If it doesn't sell maybe you could rent if you can find a place to stay and use a storage unit for some of that stuff.

Good Luck


----------



## Wintermint (May 26, 2017)

All the best! My partner and I have put a week aside at the end of June to 'gut' our house and put it on the market. The house runs over three floors with a very narrow staircase up to the attic, which was converted into a little flat by the previous owners. I'm dreading just getting stuff out of there - it has become a dumping ground since my daughter, who lived with us for a while a few years ago, moved out.

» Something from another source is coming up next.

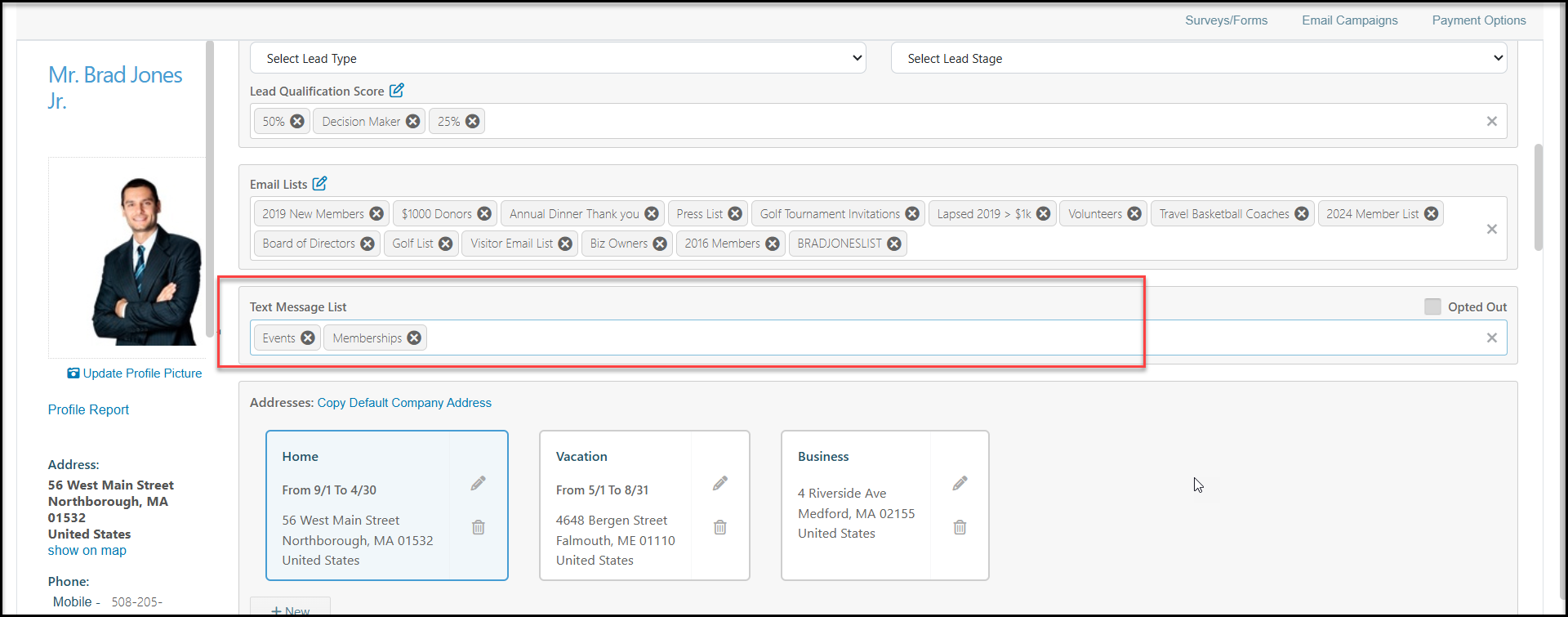The height and width of the screenshot is (617, 1568).
Task: Edit the Home address pencil icon
Action: tap(479, 484)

Then there's the selling and the uncertainty involved, not to mention the mad rush of finding somewhere else if/when it sells. Not looking forward to it at all!

Good luck with it all!


----------



## Myquest55 (May 26, 2017)

After moving around a lot for work, THIS time, we're selling on our terms!  We have some $$ set aside for a down payment and we plan to purchase a new place BEFORE we sell this one.  We can get a mortgage more easily while DH is still working and the credit union suggested an ARM (Adjustable Rate Mortgage) which would give us 3-5 years of a very low rate, to settle up here and move (which we intend to do quickly).  Then we know where we're going and what we can bring with us.  On top of that, I have hauled around furniture for years that was given to us - and it is time for some new stuff!  When you have 3 sons and college tuition looms, who doesn't like free stuff?  But, it is time for that to go!

I have been selling small stuff on eBay for several years now.  It is surprising what has sold (an old phone book) and what hasn't (a terrific silver  flute).  It hasn't made me a lot of money but, it has funded other small purchases online since I can use the Paypal balance to buy other things.  It is a slow process but I have gotten better pricing than a yard sale and probably a lot less work.  I have used Craigslist for some larger items and donated a bunch.  Our neighborhood has hooked up with a website called "Next Door" and I have sold a few things there as well.  Will try that first for furniture and the piano.  Unless you're taking things for auction - give yourself some time!  It can take a few years to get through everything but if you make it a priority, can be less.  Try not to panic - I will probably take my "eBay pile" with me and continue those sales when we land. 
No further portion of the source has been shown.